La Bazooka, une danse bien calibrée

La Bazooka, une danse bien calibrée

Pendant deux jours, La Bazooka, un spectacle de danse automobile est venu dynamiter le morne quotidien havrais. Récit d’une aventure détonante.
20 heures. La nuit enveloppe Le Havre. Comme subitement déboussolés, les visiteurs du musée André-Malraux tournent le dos aux œuvres exposées. Ils ont le nez collé aux vitres du bâtiment. Que contemplent-il ? Le trafic portuaire ? Pas du tout. Ils attendent. Quoi ? La Bazooka !

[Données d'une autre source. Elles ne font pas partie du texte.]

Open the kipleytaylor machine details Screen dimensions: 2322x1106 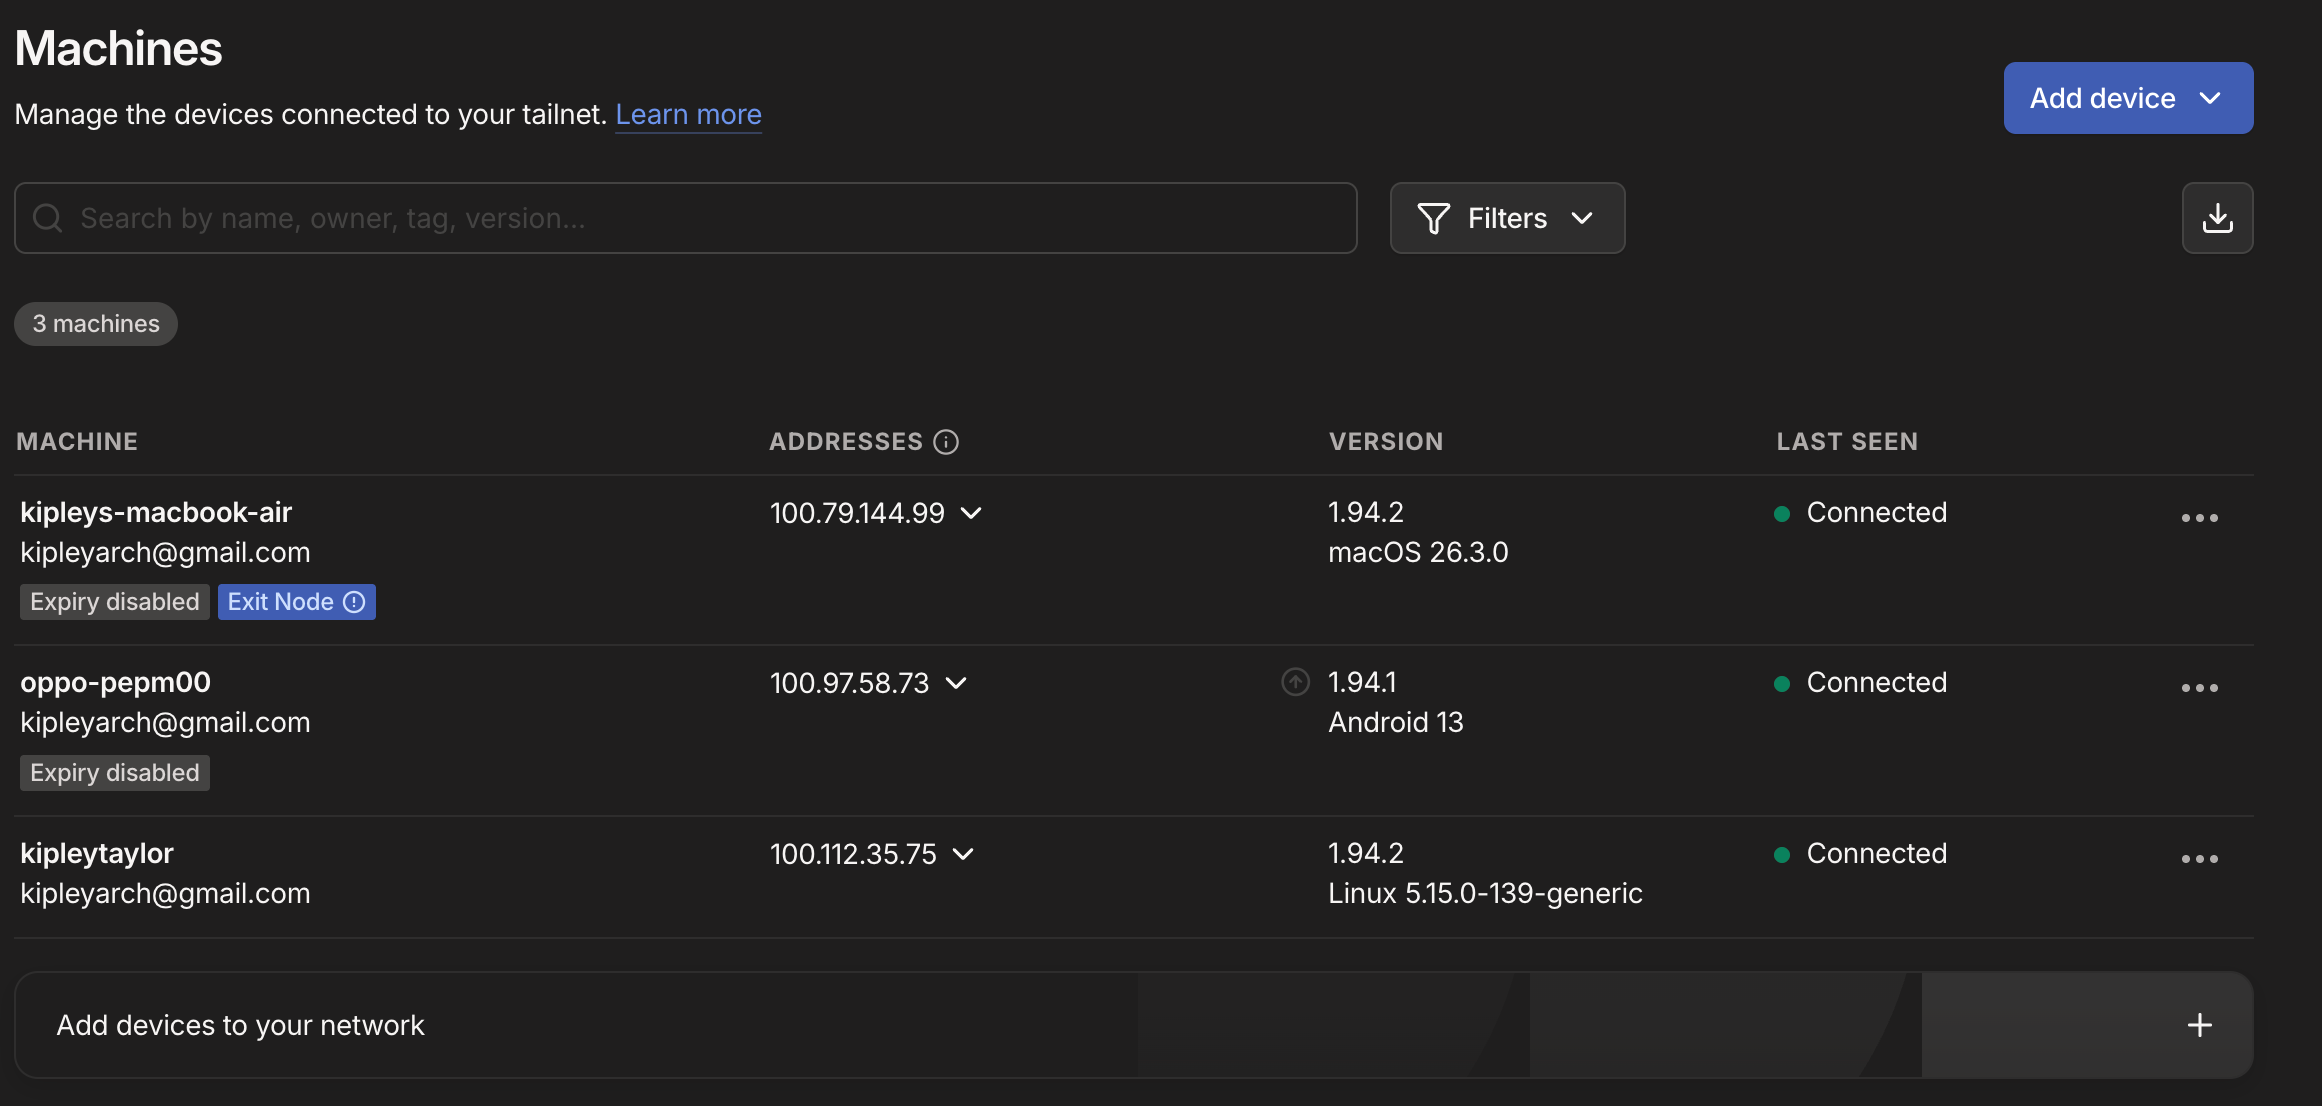tap(97, 853)
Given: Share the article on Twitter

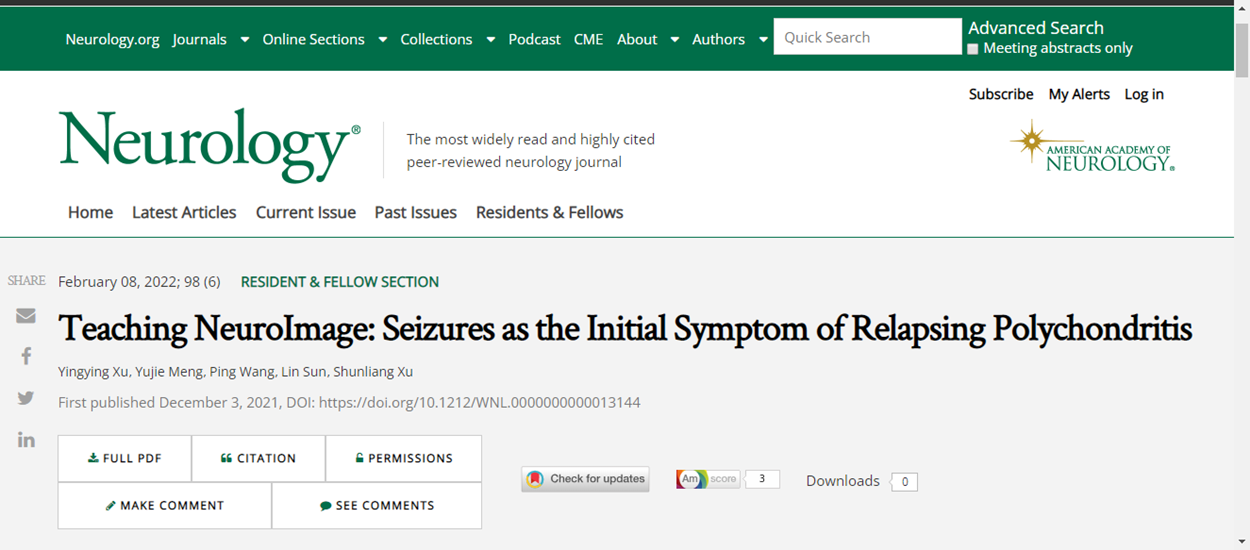Looking at the screenshot, I should [26, 398].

Une bombe... Et ELLE finit par arriver au volant d’une Peugeot 404 de 1964. Du premier étage, les visiteurs voient la voiture se garer sur le parvis, tous feux allumés, en contrebas. Habillée de rouge et d’argent, La Bazooka est d’une féminité un peu tapageuse. Même en pleine nuit, vautrée sur les banquettes d’une antique 404 bleu ciel, on ne peut pas la rater. Eclairée par un plafonnier puissant, sa beauté est convulsive. Soutenue par une bande son énigmatique, la chorégraphie la propulse en long, en large, en avant, en arrière et même de travers.

Son corps se pâme et l’on oublierait presque la carrosserie qui l’enserre. Les accessoires automobiles deviennent ses complices dans le ballet qui nous titille.

Pendant que les cargos illuminés entrent au port sur une mer plate et noire, la vie terrestre s’agite au pied du grand sémaphore blanc. Les véhicules foncent sur le boulevard qui longe les bassins du port de plaisance. A quelques petits mètres de la 404, les joggeurs crachent aussi leurs poumons, les papys emmitouflés promènent leurs clebs... Les spasmes de La Bazooka n’échappent à personne. Et ses jeux de jambes étourdissent les conducteurs les plus prudents ! Subitement, les voitures ralentissent, dévient de leur trajectoire ou même s’arrêtent. L’accident n’est pas loin... L’imprévu fait partie du jeu. Des figurants involontaires vont ainsi entrer de plein pied dans les représentations.

Un groupe d’adolescentes, coiffées de ridicules bonnets de Père Noël, viendront jeter un œil à travers le pare-brise. Ignorant qu’elles font irruption sur « scène », n’imaginant pas la présence du « vrai » public dans leur dos, elles échangent leurs doutes et leur trouble. Après quelques moments d’inquiétude et un départ précipité, l’une d’elles s’enhardira pour venir ouvrir une portière. Comme pour proposer son aide si... La voiture est sonorisée. Nous ne ratons rien. Ni le son caractéristique du moteur de la 404, ni le claquement des portières, ni les mouvements, ni les voix.

Chacune des quatre représentations havraises a proposé un univers différent au gré des hasards qui peuvent survenir durant vingt-trois minutes devant le musée Malraux un soir de décembre. Et, parfois, l’imprévu n’a pas une gueule très sympathique. Pourtant, le samedi soir, la descente grandguignolesque des cow-boys de la BAC, secondés par la police municipale, gyrophare branché, avait un je ne sais quoi de burlesque. Surtout quand la danseuse, sur l’ordre téléphoné venu d’un mystérieux porteur de parapluie, est sortie brutalement de la voiture pour traverser l’avenue en courant. Les pandores ont bien tenté d’arrêter l’hystérique dans son élan. Mais comment arrête-t-on une danseuse qui va pieds nus sur le macadam glacial ? Finalement, La Bazooka est remontée libre dans sa 404 pendant qu’un flic ajustait son gilet protecteur devant un public à la fois rigolard et stupéfait.

Vingt-trois minutes, c’est court et c’est long... C’est également ce que doit penser la Momie Z que La Bazooka découvre dans le coffre de la 404. Toujours grâce à un appel téléphonique de l’homme au parapluie. Ce poème surréaliste se termine par un duo entre la Momie et La Bazooka sur le parvis. Quelques pas décalés plus tard, les deux compères remontent dans la 404 et puis s’en vont. Droits comme des i. La police n’a procédé à aucune arrestation et aucune bavure n’est à déplorer.

Produit par La BaZooKa, le centre chorégraphique national du Havre et l’Espace Akté, ce spectacle de danse automobile est un beau moment de respiration sensuelle et souriante.

Nous le devons à Sarah Crépin (La Bazooka), Etienne Cuppens (Momie Z), Arnaud Troalic (l’Homme au parapluie), Emmanuel Lalande (création et diffusion sonore), Philippe Ferbourg (création lumière).